I personally use gcc, and this is the default compiler defined in the Makefile. I think that the Intel compiler should also be fine, but I didn't test this with the latest version. I also cannot figure out any likely cause for the issues you're getting with Tracer. I'd gladly have a look if you send me via e-mail one of the trace files that you cannot open (the smallest one, if you can)? Send to ilan.gronau@idc.ac.il

FatihSarigol commented 5 years ago

Amy, Yes, I could open my Gphocs MCMC results on Tracer (on windows); I just had to give my file a ".log" extension; otherwise the program don't see the file -but I guess your problem is not that but the tail of the file?" Best wishes

FatihSarigol commented 5 years ago

By the way Ilan, a useful note maybe for the future possible error messages from other users; my complete file with 10KB 237,290 loci with 6 samples finished successfully with single thread Gphocs. It took about 5 days with 5,000 MCMC iterations, so a good run would take several months probably, but the 14GB file size or locus length did not cause a problem. Best

avancise commented 5 years ago

Hi again, just following up for any others who come across this error. We discovered that I was running into two separate errors: 1) the segmentation fault, which caused the program to fail just before completion, and 2) issues with opening trace files on the newest version of Tracer (v1.7.1). Regarding issue #1, enough runs are completed so that the trace file is usable even after the segmentation fault. Using a dataset of ~18 loci for 5 individuals, the program completed 999,999 MCMC iterations in 4 days and 9 hours before failing with a segmentation error. Regarding issue #2, the trace files open on Tracer v1.6 and earlier, so using one of these versions is preferred.

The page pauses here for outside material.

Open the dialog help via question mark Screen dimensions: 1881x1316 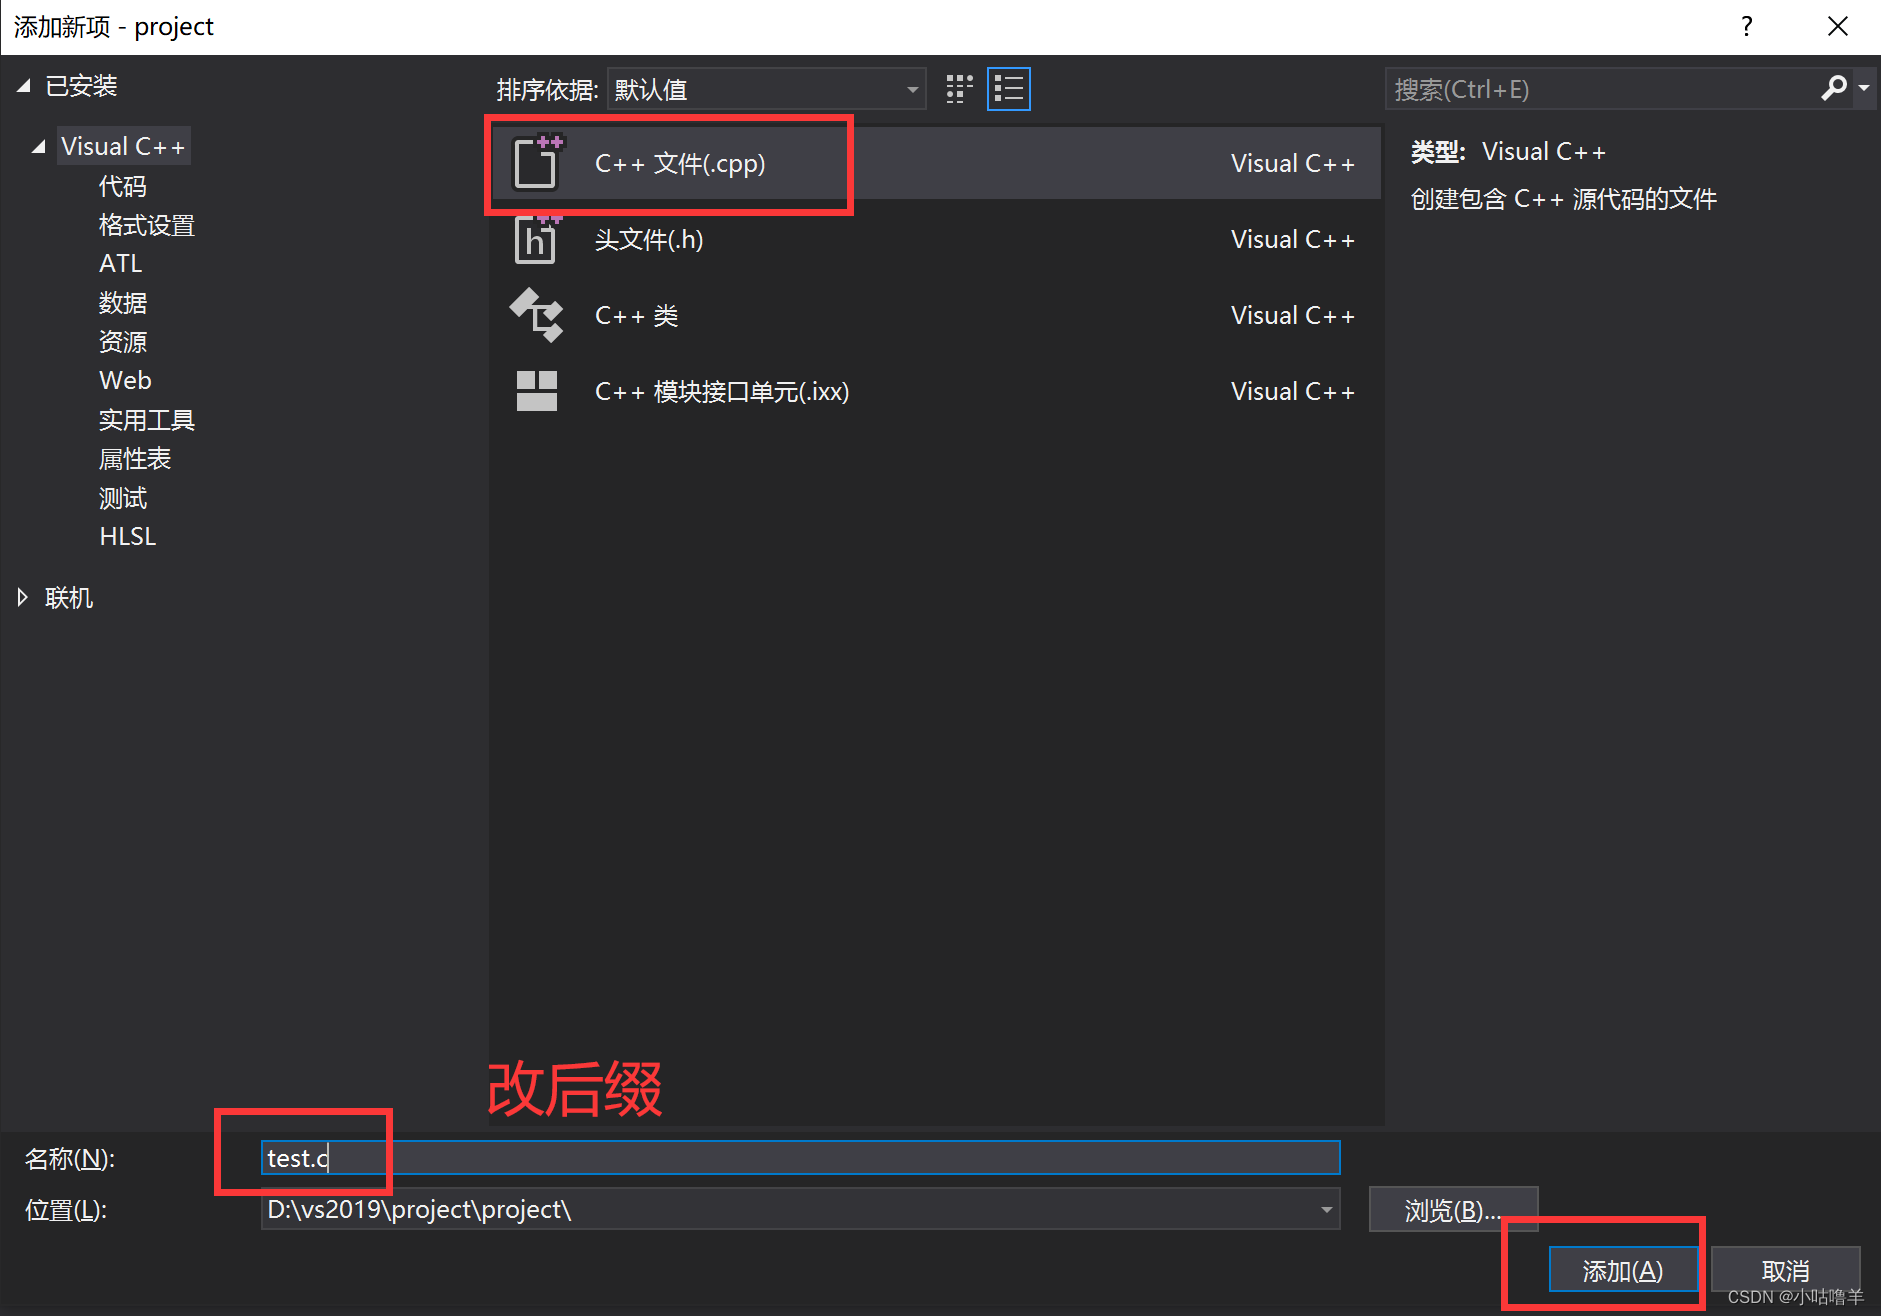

Since the segmentation fault has only been generated for people using HPCs, our specialist suggested that one solution would be to reproduce the quasi-exact environment that the program was written in, including: OS [Kernel version, Glibc version], Compiler [Compiler version], and Cpu Model.

Ilan, if you are interested in pursuing this issue further and have the above information, I'd be happy to test this potential fix.

gphocs-dev commented 5 years ago

Thanks for the detailed explanations. I'm sure it will prove useful to future users.

1) We will try to figure out what's causing the issues with loading the trace file to new versions of Tracer. We'd like to stay compatible with the most updated version to help our users analyze their traces.

2) Regarding the segmentation fault, this is still a big mystery to us. Ideally, we would like to find the part in the code that triggers this issue and fix it. I don't quite understand the suggestion provided by your HPC specialist. I can specify the Glibc version and compiler version, but I suspect that these are not the causes. The OS could be an issue, but how would it help to specify it? Users would like to run the software on their own OS. Running it on a VM seems excessive to address this minor segfault issue. I would gladly follow up on this if you can elaborate more on the suggested solution.